> [Document excerpt]

>> BEGIN

What a week in the world of finance and investing! From talk of upcoming interest rate hikes, to new GDP data, to earnings reports from big tech companies like Apple, Alphabet, and Amazon (yay, alliteration!), to eye-watering drops in major market indexes on multiple days, to the (enough already!) play-by-play nature of the news around Elon Musk taking Twitter private.

If you are not sure what all this means to you on your investing journey, don’t despair, that’s why FWIW is here! Want to learn more about interest rates and the Fed? We’ve got you! Wondering what all the terms thrown around in all these earnings calls mean? We’re on it. Need to be reminded what it means for a company to be public or private as Elon Musk seems to be on the verge of taking Twitter private? Here’s a handy explainer on private and public companies. We will keep the information, the resources, and the explainers coming so you can always turn to FWIW for that confidence boost or the answer to that investing question you’ve always wanted to ask. We’re here as you look for ways to invest in the world you want and to still have a decent chance of sleeping well at night.

>> END

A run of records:
>> BEGIN

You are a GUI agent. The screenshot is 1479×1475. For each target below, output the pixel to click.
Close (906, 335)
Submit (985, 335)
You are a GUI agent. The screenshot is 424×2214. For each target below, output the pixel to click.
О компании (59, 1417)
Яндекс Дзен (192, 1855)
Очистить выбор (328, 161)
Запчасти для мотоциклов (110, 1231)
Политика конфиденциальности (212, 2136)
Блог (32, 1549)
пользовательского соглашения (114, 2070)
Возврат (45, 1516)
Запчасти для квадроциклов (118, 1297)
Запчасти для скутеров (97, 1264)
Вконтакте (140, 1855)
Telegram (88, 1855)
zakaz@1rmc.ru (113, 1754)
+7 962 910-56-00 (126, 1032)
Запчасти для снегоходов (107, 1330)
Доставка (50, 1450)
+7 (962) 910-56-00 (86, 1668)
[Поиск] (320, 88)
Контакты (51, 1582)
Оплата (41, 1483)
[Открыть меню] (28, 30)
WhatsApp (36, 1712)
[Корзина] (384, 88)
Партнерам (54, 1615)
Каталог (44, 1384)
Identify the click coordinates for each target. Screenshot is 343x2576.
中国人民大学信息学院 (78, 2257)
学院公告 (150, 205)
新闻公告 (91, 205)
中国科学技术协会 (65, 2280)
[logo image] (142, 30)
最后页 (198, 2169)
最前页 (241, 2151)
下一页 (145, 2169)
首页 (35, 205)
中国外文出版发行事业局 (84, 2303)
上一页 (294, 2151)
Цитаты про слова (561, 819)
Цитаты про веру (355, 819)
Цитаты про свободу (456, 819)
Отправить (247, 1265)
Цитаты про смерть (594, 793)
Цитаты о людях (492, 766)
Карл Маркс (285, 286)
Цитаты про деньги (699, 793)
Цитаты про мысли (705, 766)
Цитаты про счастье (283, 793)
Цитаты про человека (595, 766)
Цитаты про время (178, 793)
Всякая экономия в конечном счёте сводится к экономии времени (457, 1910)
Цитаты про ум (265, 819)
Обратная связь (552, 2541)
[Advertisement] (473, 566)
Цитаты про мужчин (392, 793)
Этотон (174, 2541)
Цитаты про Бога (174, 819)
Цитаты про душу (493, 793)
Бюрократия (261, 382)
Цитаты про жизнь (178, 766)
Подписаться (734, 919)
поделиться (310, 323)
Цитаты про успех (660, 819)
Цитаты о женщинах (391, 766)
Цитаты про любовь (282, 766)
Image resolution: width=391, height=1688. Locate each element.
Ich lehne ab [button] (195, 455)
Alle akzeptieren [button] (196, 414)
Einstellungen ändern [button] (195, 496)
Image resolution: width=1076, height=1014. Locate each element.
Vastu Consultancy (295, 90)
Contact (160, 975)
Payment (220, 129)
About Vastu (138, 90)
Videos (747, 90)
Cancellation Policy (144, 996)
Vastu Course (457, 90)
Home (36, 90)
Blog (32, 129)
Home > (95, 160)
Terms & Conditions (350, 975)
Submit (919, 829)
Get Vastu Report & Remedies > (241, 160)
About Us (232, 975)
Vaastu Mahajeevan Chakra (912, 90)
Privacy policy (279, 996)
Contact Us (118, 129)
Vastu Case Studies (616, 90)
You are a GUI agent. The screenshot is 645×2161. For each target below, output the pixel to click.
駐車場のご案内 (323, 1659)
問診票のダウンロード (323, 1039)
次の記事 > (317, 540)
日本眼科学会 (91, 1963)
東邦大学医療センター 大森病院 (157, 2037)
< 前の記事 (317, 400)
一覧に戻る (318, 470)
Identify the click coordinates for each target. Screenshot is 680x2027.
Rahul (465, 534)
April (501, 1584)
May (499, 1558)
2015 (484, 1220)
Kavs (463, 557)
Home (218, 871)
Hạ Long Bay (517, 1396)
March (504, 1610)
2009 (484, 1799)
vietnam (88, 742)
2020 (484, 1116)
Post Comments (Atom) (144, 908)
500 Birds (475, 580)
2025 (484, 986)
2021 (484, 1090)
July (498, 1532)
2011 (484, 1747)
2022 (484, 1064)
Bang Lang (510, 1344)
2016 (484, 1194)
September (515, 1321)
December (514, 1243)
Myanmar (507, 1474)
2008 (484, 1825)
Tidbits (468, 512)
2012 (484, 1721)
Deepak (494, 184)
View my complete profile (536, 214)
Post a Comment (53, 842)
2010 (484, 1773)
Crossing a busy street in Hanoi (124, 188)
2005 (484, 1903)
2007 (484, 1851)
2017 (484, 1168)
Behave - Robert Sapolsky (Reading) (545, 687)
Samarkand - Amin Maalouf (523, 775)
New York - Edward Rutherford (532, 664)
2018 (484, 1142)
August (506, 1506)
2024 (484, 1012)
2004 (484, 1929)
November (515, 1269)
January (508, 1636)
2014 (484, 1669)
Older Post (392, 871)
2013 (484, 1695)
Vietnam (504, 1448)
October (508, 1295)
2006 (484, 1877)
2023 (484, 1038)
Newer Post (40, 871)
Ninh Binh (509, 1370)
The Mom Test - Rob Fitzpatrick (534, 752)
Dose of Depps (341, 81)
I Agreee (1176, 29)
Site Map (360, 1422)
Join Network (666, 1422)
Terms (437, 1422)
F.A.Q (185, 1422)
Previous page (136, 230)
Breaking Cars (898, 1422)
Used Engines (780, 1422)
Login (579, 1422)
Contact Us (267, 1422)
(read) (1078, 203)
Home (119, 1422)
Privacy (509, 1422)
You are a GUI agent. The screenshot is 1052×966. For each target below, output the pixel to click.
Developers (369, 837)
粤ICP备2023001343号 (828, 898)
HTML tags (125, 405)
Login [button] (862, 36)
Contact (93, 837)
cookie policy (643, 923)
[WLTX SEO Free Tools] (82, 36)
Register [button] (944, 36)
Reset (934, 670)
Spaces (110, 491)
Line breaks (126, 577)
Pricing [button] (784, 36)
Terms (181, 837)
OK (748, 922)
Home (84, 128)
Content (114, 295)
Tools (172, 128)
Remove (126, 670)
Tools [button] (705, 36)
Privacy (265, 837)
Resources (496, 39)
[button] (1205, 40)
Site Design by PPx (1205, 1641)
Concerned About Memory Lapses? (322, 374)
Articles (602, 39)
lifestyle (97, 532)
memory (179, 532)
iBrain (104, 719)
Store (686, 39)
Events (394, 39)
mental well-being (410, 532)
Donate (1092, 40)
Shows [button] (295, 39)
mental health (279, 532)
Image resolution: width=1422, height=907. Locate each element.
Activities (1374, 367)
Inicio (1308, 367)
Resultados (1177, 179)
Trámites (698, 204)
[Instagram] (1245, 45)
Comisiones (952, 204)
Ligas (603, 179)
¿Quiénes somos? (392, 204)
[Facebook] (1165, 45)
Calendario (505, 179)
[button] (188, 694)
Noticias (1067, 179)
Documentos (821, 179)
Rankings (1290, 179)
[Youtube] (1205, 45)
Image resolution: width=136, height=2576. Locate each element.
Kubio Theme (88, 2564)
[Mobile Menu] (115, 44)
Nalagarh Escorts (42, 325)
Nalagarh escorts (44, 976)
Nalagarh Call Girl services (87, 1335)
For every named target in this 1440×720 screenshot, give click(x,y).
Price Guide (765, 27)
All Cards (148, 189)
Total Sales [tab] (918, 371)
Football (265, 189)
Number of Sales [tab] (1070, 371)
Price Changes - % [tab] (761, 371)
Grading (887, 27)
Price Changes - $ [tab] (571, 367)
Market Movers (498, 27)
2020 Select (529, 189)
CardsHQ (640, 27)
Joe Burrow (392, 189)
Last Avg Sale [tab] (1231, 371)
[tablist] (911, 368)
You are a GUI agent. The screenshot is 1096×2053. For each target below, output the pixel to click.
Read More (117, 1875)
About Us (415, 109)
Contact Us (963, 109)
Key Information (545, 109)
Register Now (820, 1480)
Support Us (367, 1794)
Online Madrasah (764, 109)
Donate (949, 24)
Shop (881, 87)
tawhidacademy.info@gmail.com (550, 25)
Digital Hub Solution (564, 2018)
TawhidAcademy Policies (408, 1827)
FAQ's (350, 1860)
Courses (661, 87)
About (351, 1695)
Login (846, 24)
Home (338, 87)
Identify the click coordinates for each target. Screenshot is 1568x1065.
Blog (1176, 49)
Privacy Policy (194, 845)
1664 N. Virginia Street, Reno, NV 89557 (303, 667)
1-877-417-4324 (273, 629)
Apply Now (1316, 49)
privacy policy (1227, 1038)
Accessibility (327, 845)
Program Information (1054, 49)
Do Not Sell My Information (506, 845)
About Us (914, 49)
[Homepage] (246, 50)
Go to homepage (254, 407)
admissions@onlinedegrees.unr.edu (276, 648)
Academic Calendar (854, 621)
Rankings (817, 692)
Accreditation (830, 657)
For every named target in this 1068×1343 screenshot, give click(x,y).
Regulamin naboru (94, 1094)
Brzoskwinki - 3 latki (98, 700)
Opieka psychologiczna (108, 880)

>> END

> [Directions for this task]
Write the next part of the passage about the week in finance and investing, starting right after its last sentence.

> [Result for this exercise]
News you can use

Graphic of newspaper with magnifying glass
  • Earth Day love for forests continues. The lungs of our world got a lot of attention this month. President Biden signed an Executive Order to protect old-growth forests and reduce wildfires on federal land, and National Geographic committed its May issue to “Saving Forests” noting “They’re key to protecting the planet. Now they need our help.” This comes as the World Resources Institute reports that the world lost 9.3 million acres of primary old-growth forest in tropical forests in 2021.
  • Paying for college education is the new perk. Tyson Foods announced they will be offering to cover college tuition for all of their 120,000 employees, following the lead of some of their peers, like JBS, and a number of other Fortune 100 companies, including Walmart.
  • America’s EV-related production continues to spread across the country. Just this week, two major EV milestones were hit with the announcement of a $2 billion investment from a Japanese manufacturer in a battery-building plant in Kentucky and the first mass production all-electric pickup, the Ford F-150, rolling out of the factory.

Powered by the 🌞

Graphic of the sun with cord coming from it plugged into the earth.

Renewable energy is getting a lot of attention these days, from those focused on climate change to those who want to reduce our reliance on bad actors to fuel our future. There’s a long way to go to get to a fully renewable future, but solar energy is proving to be a real bright spot. Solar electricity-generating capacity was up 46% last year and the US now has enough solar capacity to power 23 million homes a year.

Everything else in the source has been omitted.